*** DATA ENTRIES

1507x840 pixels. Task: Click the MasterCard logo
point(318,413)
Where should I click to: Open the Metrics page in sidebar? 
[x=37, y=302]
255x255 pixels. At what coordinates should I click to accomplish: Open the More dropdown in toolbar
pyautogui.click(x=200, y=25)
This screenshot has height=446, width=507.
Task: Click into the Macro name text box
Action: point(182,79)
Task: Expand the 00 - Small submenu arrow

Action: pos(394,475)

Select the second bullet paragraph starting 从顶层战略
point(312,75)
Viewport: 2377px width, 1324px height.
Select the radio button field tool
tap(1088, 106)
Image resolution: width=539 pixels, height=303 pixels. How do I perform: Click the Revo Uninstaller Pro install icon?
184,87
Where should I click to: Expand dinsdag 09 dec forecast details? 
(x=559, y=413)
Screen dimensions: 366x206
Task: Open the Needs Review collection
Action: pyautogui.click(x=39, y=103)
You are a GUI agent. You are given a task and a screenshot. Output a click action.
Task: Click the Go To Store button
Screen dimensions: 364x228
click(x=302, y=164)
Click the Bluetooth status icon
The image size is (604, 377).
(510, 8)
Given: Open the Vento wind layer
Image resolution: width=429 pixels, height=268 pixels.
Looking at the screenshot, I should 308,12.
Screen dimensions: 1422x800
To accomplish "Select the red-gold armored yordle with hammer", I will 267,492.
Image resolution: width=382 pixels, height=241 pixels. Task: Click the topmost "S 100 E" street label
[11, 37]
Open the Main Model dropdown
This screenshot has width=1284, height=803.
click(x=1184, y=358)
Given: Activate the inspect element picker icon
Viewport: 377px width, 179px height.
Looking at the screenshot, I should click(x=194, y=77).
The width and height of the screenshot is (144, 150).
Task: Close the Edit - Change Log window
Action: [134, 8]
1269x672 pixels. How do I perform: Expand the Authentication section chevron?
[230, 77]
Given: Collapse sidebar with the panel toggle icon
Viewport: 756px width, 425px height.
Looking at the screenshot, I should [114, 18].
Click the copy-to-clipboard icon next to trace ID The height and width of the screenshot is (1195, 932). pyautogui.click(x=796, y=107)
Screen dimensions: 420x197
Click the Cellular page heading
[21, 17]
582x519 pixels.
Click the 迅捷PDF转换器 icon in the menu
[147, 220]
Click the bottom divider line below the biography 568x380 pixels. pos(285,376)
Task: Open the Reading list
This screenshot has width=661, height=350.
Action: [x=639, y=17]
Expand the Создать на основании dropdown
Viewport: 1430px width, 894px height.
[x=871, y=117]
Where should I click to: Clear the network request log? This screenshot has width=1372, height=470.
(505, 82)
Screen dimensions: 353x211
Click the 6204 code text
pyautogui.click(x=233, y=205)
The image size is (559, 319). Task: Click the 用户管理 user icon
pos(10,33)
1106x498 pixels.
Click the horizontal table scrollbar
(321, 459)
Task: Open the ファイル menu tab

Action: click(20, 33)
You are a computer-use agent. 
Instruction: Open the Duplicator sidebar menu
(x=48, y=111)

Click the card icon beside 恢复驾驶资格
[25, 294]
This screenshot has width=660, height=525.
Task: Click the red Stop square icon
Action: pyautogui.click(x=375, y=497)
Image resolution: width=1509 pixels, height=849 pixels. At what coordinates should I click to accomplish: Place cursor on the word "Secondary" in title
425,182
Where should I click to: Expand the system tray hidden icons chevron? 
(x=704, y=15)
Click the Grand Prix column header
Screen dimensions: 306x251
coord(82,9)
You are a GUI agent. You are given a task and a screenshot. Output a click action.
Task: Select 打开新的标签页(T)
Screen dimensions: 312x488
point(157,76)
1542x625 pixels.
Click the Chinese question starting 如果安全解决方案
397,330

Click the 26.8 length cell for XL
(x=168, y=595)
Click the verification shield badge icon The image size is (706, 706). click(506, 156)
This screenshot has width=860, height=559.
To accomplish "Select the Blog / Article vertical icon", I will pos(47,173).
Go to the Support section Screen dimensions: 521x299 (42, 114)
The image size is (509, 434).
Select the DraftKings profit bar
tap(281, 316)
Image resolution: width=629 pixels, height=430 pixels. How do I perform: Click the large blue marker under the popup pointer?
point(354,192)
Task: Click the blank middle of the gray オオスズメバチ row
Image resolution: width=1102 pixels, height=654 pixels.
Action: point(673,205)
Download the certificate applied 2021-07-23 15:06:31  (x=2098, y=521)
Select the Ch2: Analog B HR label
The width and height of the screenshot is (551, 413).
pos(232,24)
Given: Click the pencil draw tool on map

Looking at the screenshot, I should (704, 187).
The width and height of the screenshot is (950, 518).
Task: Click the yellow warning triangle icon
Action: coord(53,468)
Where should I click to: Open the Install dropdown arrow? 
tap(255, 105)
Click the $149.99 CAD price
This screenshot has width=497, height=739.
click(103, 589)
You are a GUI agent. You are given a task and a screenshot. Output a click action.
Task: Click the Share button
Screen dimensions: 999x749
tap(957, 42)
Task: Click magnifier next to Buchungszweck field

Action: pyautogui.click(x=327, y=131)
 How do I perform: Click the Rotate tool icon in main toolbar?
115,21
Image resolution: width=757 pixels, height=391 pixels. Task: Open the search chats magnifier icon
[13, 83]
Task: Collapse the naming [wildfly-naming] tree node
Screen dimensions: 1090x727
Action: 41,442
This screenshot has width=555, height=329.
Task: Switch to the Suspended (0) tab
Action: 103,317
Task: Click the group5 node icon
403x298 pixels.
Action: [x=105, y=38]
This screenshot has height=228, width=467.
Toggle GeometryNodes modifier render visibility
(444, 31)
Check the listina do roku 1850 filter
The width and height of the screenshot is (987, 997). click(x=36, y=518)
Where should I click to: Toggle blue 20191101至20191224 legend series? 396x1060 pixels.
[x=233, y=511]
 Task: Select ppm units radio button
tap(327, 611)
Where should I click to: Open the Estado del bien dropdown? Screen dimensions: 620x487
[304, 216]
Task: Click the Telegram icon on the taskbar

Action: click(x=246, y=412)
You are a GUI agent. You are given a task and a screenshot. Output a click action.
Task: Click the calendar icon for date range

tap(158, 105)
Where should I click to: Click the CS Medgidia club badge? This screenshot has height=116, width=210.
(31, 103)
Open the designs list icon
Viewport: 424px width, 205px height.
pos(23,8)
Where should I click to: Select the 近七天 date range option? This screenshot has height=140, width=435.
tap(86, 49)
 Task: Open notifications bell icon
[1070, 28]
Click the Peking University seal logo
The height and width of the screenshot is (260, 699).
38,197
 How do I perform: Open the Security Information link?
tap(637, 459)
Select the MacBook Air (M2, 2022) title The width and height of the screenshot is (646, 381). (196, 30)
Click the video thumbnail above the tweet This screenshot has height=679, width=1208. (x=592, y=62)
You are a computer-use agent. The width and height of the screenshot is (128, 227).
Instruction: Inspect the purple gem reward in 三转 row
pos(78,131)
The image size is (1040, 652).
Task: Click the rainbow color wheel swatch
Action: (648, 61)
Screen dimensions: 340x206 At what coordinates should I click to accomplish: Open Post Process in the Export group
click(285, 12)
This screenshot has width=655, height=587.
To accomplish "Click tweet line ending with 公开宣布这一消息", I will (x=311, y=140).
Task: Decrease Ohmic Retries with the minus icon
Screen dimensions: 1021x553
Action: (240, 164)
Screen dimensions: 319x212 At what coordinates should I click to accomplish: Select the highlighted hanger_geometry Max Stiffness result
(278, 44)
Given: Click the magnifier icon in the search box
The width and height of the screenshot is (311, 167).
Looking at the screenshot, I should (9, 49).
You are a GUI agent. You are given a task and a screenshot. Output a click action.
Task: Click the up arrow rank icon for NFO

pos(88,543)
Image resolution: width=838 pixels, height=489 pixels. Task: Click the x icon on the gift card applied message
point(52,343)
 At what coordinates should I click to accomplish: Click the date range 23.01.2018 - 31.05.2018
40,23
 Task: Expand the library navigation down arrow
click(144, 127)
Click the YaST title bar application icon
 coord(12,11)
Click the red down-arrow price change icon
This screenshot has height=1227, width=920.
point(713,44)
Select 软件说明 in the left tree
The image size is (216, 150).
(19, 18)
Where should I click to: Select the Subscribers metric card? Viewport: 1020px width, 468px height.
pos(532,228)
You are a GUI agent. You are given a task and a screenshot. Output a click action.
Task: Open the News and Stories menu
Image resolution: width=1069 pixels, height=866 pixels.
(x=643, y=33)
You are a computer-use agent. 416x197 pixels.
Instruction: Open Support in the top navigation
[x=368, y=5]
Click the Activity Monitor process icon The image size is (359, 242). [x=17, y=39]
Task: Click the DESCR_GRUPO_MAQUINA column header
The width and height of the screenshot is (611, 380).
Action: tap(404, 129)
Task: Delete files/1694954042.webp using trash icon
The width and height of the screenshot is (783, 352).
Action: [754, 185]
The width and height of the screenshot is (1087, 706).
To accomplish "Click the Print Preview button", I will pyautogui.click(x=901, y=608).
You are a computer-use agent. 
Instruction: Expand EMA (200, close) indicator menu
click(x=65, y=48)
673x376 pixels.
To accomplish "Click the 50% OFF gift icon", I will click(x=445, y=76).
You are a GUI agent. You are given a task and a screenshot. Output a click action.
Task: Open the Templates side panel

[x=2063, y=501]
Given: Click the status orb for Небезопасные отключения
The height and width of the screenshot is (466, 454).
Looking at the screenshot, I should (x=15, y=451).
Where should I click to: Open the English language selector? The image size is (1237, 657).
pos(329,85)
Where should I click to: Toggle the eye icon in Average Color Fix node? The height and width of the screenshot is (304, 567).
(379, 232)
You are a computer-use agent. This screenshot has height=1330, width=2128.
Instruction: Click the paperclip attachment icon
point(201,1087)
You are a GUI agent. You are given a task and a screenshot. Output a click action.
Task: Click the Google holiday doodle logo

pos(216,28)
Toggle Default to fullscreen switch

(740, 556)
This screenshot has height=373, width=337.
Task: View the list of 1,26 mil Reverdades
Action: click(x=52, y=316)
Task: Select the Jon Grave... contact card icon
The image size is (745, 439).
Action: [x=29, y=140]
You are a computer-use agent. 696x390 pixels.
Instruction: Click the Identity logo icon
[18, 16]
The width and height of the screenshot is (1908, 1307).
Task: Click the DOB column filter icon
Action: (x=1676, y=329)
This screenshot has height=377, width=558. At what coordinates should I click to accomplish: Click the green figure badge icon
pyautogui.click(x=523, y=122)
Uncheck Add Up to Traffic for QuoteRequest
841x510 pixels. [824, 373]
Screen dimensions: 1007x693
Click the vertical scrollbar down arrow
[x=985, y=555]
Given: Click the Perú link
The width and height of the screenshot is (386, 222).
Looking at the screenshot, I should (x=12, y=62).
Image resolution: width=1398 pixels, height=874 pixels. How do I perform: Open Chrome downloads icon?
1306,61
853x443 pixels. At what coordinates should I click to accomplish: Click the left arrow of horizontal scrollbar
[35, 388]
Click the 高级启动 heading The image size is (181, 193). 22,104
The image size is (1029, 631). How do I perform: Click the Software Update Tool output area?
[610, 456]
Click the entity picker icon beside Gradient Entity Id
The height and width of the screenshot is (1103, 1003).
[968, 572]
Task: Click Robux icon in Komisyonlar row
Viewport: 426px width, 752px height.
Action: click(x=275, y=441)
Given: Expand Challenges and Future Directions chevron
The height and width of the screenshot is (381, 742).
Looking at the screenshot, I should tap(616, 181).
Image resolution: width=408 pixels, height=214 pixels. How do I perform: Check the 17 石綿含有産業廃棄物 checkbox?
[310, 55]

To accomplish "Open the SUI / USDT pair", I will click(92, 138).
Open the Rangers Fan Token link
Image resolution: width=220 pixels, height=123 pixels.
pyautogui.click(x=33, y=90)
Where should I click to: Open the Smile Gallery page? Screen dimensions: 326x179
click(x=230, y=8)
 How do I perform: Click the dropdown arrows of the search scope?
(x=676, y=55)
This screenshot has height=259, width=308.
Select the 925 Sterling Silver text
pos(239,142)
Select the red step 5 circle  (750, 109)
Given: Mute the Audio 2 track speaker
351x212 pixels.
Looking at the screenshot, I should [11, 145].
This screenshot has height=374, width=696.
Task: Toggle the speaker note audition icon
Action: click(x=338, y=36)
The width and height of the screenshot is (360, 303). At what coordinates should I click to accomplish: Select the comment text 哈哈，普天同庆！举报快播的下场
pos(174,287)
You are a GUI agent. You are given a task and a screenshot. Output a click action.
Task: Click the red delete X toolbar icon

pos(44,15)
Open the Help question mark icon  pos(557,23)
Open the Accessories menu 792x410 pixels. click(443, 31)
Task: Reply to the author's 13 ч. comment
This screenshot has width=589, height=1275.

******

■ YOUR TASK:
Reproduce the items from the start through the line containing "Action: pyautogui.click(x=39, y=103)", substituting "side panel" for "sidebar" and leaving everything else unchanged.

■ SOLUTION TO THIS TASK:
1507x840 pixels. Task: Click the MasterCard logo
point(318,413)
Where should I click to: Open the Metrics page in side panel? 
[x=37, y=302]
255x255 pixels. At what coordinates should I click to accomplish: Open the More dropdown in toolbar
pyautogui.click(x=200, y=25)
This screenshot has height=446, width=507.
Task: Click into the Macro name text box
Action: point(182,79)
Task: Expand the 00 - Small submenu arrow

Action: pos(394,475)

Select the second bullet paragraph starting 从顶层战略
point(312,75)
Viewport: 2377px width, 1324px height.
Select the radio button field tool
tap(1088, 106)
Image resolution: width=539 pixels, height=303 pixels. How do I perform: Click the Revo Uninstaller Pro install icon?
184,87
Where should I click to: Expand dinsdag 09 dec forecast details? 
(x=559, y=413)
Screen dimensions: 366x206
Task: Open the Needs Review collection
Action: pyautogui.click(x=39, y=103)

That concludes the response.